Leadhills Reading Society and a Wider World

Meeting date
Speaker(s)

Dr John Crawford, Leadhills Heritage Trust

Meeting report

After a long career working in libraries and studying their historical evolution, Dr John Crawford was well placed to address members of the Dumfriesshie and Galloway Natural History and Antiquarian Society on the subject of the Leadhills Reading Society and a Wider World at their meeting on 20 October. Indeed, he has been associated with the Leadhills Library since 1969 and is currently Chairman of the Leadhills Heritage Trust.

Dr Crawford began his talk by setting the Leadhills experience in a broader context. The eighteenth century witnessed significant changes in the world of books, including the beginnings of commercial publishing and the emergence of a wider reading public. Dr Crawford introduced his audience to the idea of 'intensive' reading being replaced by 'extensive' reading — i.e. the practice of a small number of books being read and re-read was superseded by a range of books being read perhaps only once each by any given reader. In this climate libraries flourished and by 1800 there were more than 100 publicly available libraries in Scotland. These took a variety of forms, including around 50 working-class reading societies. It is these which are Dr Crawford's particular interest and he described the subscription library as 'Scotland's gift to the modern information society'. Typically, working-class libraries of this era might have had a five-shillings entrance fee and an annual subscription of two shillings and six pence — not inconsiderable sums in the eighteenth century. The fact that ordinary working men were prepared to pay them stands as testament to their thirst for knowledge.

Two key contemporary ideas enabled libraries such as that at Leadhills to flourish. The first was 'associationism', the joining of a collective body in pursuit of a particular set of common objectives; the second 'mutual improvement', which implied that more could be attained, or in the case of libraries learnt, as part of a group than by the solitary individual. Taking his story from Benjamin Franklin's Junto Club in America to Allan Ramsay’s Easy Club in Scotland, Dr Crawford arrived at the village of Leadhills in South Lanarkshire. Lead had been mined in the area since the Middle Ages, but organized industry dates from the seventeenth century. James Stirling (1692–1770), to whom there is a memorial in Greyfriars Kirkyard, was a mine manager and a distinguished scholar in his own right. He encouraged the miners to build their own cottages and to grow vegetables. A genuine philanthropist, he anticipated by about 60 years many of the activities of Robert Owen in New Lanark and it was probably he who founded the Leadhills Library in 1741, making it, as Dr Crawford confidently asserted, the world's first working-class subscription library. The library had a set of rules which included the right to exclude a member for unseemly behaviour. A first printed catalogue dated 1800 suggests that the library then had around 1000 volumes. Membership fluctuated between about 60 and 100 members. The last major catalogue from 1904 indicates a holding of 3805 volumes. The library ceased to function in the 1960s, but now offers visitors a fascinating insight into a working-class manifestation of the Scottish Enlightenment. The miners clearly believed in what a later generation would call 'life-long learning'.

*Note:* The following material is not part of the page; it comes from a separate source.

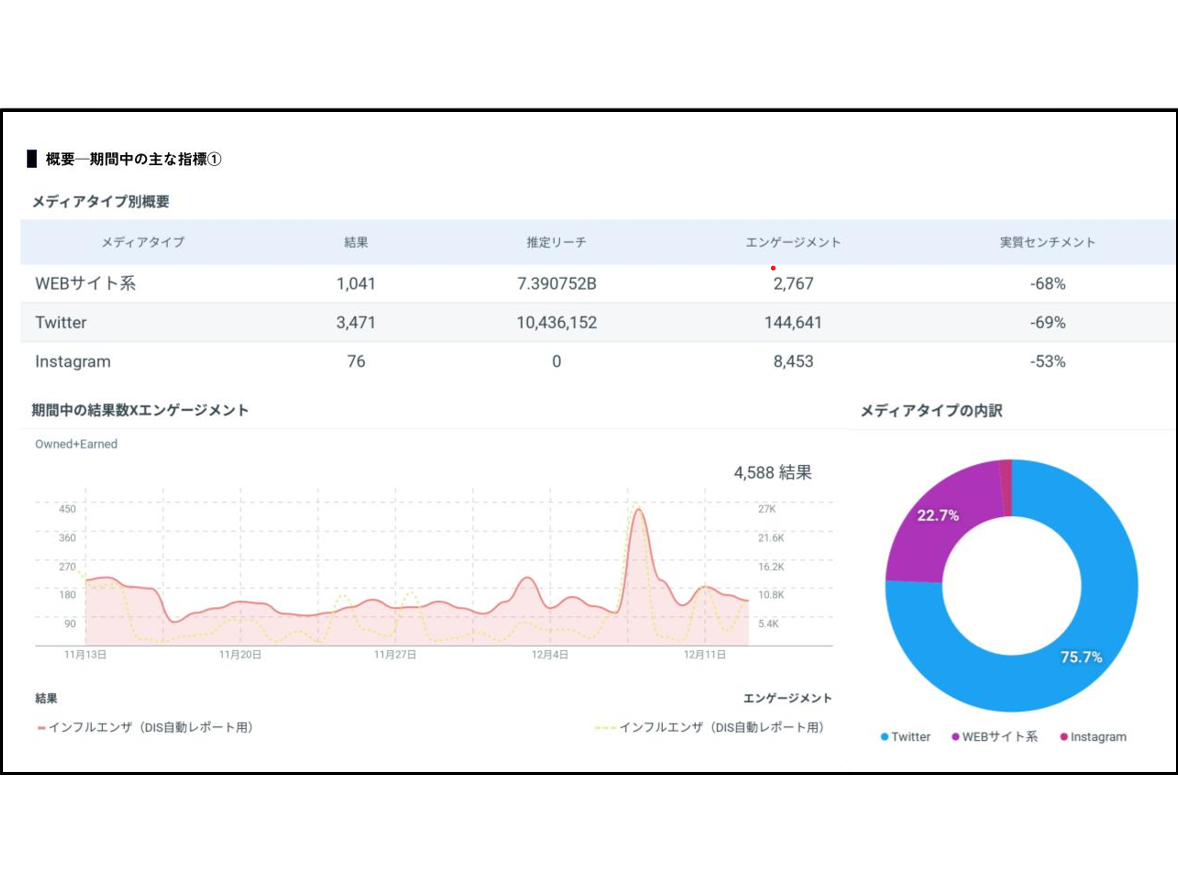
Task: Sort by the メディアタイプ column header
Action: click(x=142, y=243)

Dr Crawford described some of the library’s surviving treasures. Its oldest book dates from 1673; there is a fine collection of first editions; and the library banner is the oldest in Britain and recently featured on television's Antiques Roadshow. The library remains very much a 'work in progress' and Dr Crawford outlined plans for the future, including on-going maintenance of the library building and the conservation of its holdings. At the end of his fascinating talk the speaker responded knowledgeably to a number of questions from an appreciative audience.